Luciana olhou para o céu nublado, suspirou e pensou: essa situação de novo!? Pablo parecia um cara ótimo, carinhoso, tinha um bom papo e o melhor, sabia dançar. Era muito insistente, queria sair em plena terça, quinta, segunda, queria vê-la de qualquer jeito. Ela dava desculpas, ficava off-line e ele prometia que não ia mais importunar. Ela até lhe deu um beijo, para ver se sentiria algo que a motivasse a tentar.
Não conseguia sentir nada, mesmo sabendo que ele era um bom partido. Talvez até fosse a pessoa certa, mas na hora errada. O fato era que ele não a teria, pelas feridas que ela possuía naquele momento e pela incapacidade de brincar com os sentimentos das pessoas.
Tinha receio de estar abrindo mão da felicidade, mas o medo de estar repetindo a mesma história era muito maior. Era sempre assim, de forma cíclica. A paixão não dava certo, o fim era trágico e nesse meio tempo entre se conformar e prosseguir aparecia alguém. Ela contava o relato do relacionamento, os motivos do fim, na ilusão que ele não fizesse o mesmo. Mal sabendo que aquela atenção que mais parecia interesse ingênuo, era a captação de suas fraquezas para atingir seu tendão de Aquiles se necessário.
Então Luciana anestesiava a dor passada, se sentia curada e mais uma vez se entregava. Mas, antes disso o medo da dor a fazia tentar não prosseguir, obter a certeza de que aquele ser teria a paciência necessária para compreender aqueles sintomas comportamentais de um coração que ainda se contorcia em dor. Ele insistia, dizia que compreendia, pedia uma chance para fazê-la esquecer a dor e a enchia de mimos e momentos felizes.
Quando finalmente resolvia enfrentar os medos e prosseguir, quando já estava apaixonada, ele a abandonava. Usava seus defeitos, dores, fingia sofrimento e apenas se afastava. Não atendia aos telefonemas, não enviava respostas às suas trinta mensagens virtuais, dizia aos seus amigos em comum estar sofrendo muito com a sua indecisão e que estava apenas abrindo mão da mulher amada para que ela descubra se o que sente é amor. Um lord.
Luciana podia até culpar aquele homem tão dedicado, carinhoso, bondoso, atencioso e que lindo, um ótimo cozinheiro. Mas ele era perfeito, ela que era a culpada pelo desperdício da oportunidade de finalmente ser feliz. Agora, sozinha e sofrendo, ficava se remoendo, culpando seus medos e sua infantilidade. Humilhava-se, implorava, dizia estar disposta a se satisfazer com restos e sobras, pagar preços altos e fazer sacrifícios, mas ele apenas fingia estar muito magoado.

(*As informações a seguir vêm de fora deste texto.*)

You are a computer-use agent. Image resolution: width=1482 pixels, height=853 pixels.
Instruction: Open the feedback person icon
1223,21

Aquela linda moça ruiva, de pernas bem torneadas, sorriso iluminado, inteligência ímpar, capacidade única, se sentia um lixo. O tempo passava, e no momento entre se conformar e prosseguir aparecia alguém. Tudo do mesmo jeito, só mudava a raça, a religião, a nacionalidade, o estado financeiro e intelectual, mas a situação era a mesma. Quando menos esperava, a fofoca chegava ao seu ouvido, aquele ser que a deixou com a culpa do fim, já tinha há tempos outro alguém, estava muito feliz em Babylon e você com um mosaico de culpas para lidar.

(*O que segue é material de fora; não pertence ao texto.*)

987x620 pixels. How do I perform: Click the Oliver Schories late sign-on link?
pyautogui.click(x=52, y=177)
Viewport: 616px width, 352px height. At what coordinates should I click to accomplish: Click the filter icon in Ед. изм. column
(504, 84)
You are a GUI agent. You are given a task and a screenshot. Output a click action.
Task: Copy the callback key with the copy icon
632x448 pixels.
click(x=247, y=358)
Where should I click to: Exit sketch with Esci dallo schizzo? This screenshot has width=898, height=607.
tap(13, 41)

E começava tudo de novo com a característica única que sempre tinha alguém disposto a insistir. Luciana olhou para o cinza do céu, um belo nublado e suspirou. Lamento Pablo, mas não vai ser possível, por favor, não me ligue mais, não insista mais e compreenda se for capaz. Decidida a se enfrentar e permanecer nesse ostracismo voluntário, decidiu não se entregar mais à chuva, depois de uma pneumonia mal curada. E foi nesse momento que começou a perceber que precisava mesmo era se amar para ser amada.